Item-finding records
-------------------------

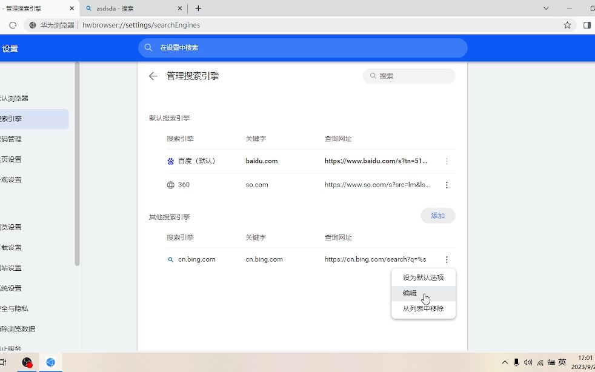
Task: Click the Wi-Fi icon in the system tray
Action: pos(540,362)
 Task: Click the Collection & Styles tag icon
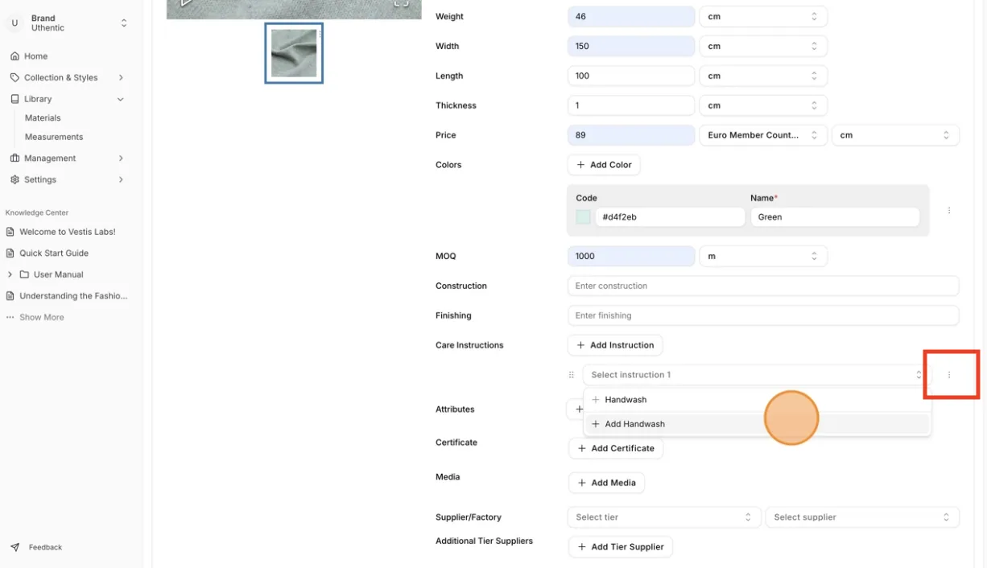(x=14, y=77)
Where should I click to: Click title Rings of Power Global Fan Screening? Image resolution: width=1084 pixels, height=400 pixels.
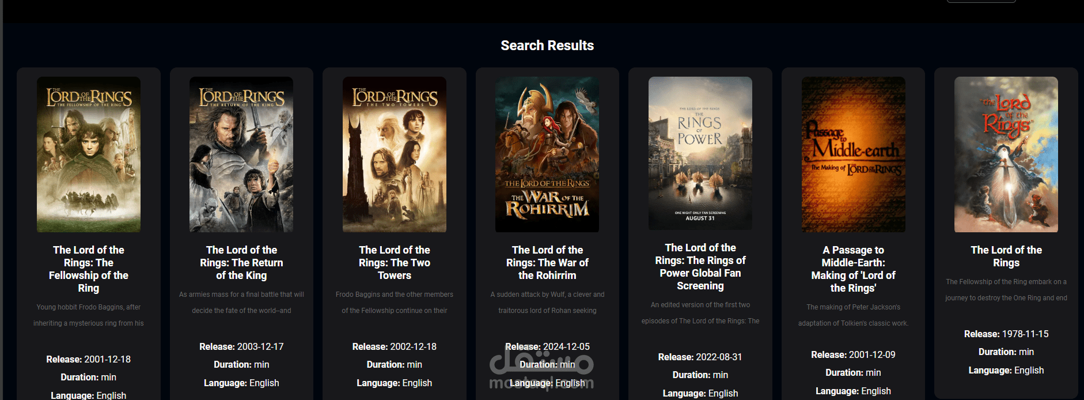(700, 266)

-------------------------

Convert every line of the entries above into a JSON list of strings with one string per line, skipping blank lines. Leave the pictures out of the list.

Answer:
[
  "Task: Click the Wi-Fi icon in the system tray",
  "Action: pos(540,362)",
  " Task: Click the Collection & Styles tag icon",
  "(x=14, y=77)",
  "Where should I click to: Click title Rings of Power Global Fan Screening? Image resolution: width=1084 pixels, height=400 pixels.",
  "(700, 266)"
]